I also cannot share your dislike of Shera Daneses performance. You may find Cathleen’s attraction to Kinsley surprising, but her match with Calvert makes absolute sense – as does the decline of their marriage. But I think she is well cast as Cathleen and she is a nice counterpart to the more calculating and more introvert Kinsley. The scene where she is bid a “good morning” and she replies by “I don’t know what’s good about it” feels ad libbed to me, the way her co actors respond by staring at her, and it’s perfect, it’s how exactly how Cathleen would improvise in that very moment.
Also the gotcha isn’t that bad as you make it seem. The way Columbo is playing out his suspects against each other may not be his usual way of playing the game, but it works and here too I think Shera’s Cathleen makes her falling into Columbo’s trap all the more fun to watch.
Finally the ‘Three eyes see more than one’ line is a memorable one, as you mentioned. We now know that Peter Falk’s glass eye has not been playing a real one for all these years – although it would have done a good job doing so.

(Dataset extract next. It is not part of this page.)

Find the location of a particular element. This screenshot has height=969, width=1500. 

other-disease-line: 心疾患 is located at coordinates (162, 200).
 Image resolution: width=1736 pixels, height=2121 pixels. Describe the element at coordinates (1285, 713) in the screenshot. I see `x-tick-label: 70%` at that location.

So I don’t think this is a good episode, but a very enjoyable one and I can see why many viewers have enjoyed this perhaps more than you did.
Thanks for the great review! I’m going to watch this one tonight and see if I still agree with my own comments…
Ahah, I thought the cat and the “witness to this terrible crime” sentence was fun! I was expecting this episode would’ve been rated more favourably also. I liked the gotcha as well, found it interesting how he put them against each other.
3 eyes are better than 1 is used in a classic Columbo episode also. I think but am not 100% he uses it in the episode with Dick Vandyke.
In any case he has used the line before
Really? I don’t think so, to be honest, but I’d very much like to see that scene!
I quite enjoy this episode and although Clifford is an oaf and meant to be totally unlikeable, his interactions with Columbo actually have a little warmth and respect between the two of them.
The worst thing about this episode is that it contains the most awful lines ever spoken in a Columbo episode. The whole thing about the cat being the only witness to this terrible crime. Seriously? I cringe every time I hear it. Its not amusing, it’s not serious, it makes Columbo appear bonkers. What on earth was he going to do with the cat once found? Take it to the station and interrogate it for hours?
This episode’s saving grace is that it only actively annoyed me at the end
What tipped you over the limit?
The overdrawn ending where Columbo very slowly and explicitly explains his thought process. I thought the rest of the episode was watchable, however
Yay! Yet again, you have crafted a review so witty, engaging & insightful that it made for FAR more entertainment than this squirmy episode ever could. While Falk was endlessly, genuinely cute in the classic episodes, he went on to painfully cute-SY, particularly in this installment. Agreed that Danese would be fine in a small role but her snarky overacting misses all the points of subtle humor that Columbo once personified.
A mortification of an episode, but your review made for great reading. As always, a million thanks!
Thanks Ellen, your kind words and support (and honest enjoyment) always make the heart sing!